DATASET ROWS:
------------------------------------------------------------
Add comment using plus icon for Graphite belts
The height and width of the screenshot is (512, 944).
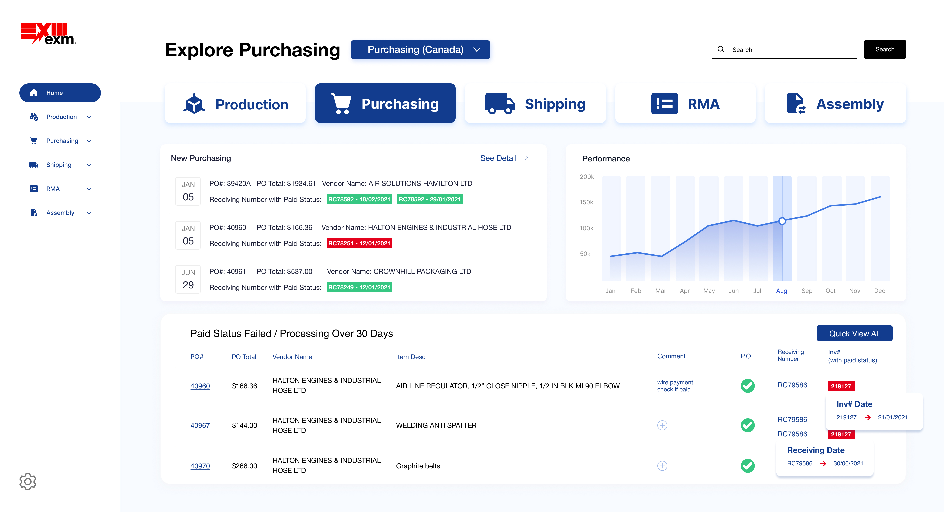click(662, 466)
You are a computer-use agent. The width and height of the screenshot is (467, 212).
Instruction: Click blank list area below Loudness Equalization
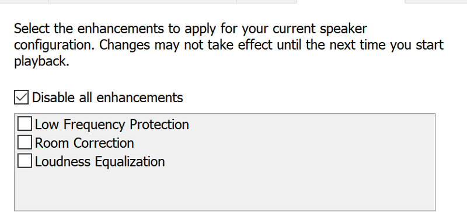[225, 190]
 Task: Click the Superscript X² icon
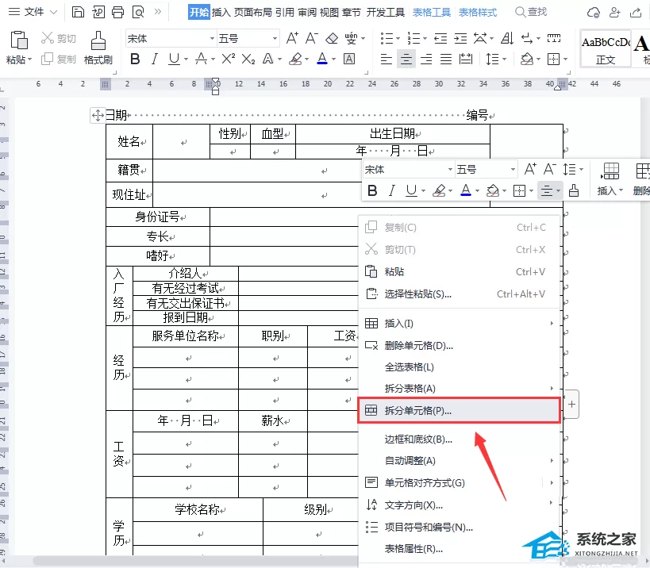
------------------------------------------------------------
EXERCISE INSTRUCTIONS:
Please rewrite all the records above, swapping "icon" for "button" everywhere and keeping everything else the same, without the pictures.

ANSWER FOR THIS EXERCISE:
Add comment using plus button for Graphite belts
The height and width of the screenshot is (512, 944).
click(662, 466)
You are a computer-use agent. The width and height of the screenshot is (467, 212).
Instruction: Click blank list area below Loudness Equalization
[225, 190]
 Task: Click the Superscript X² button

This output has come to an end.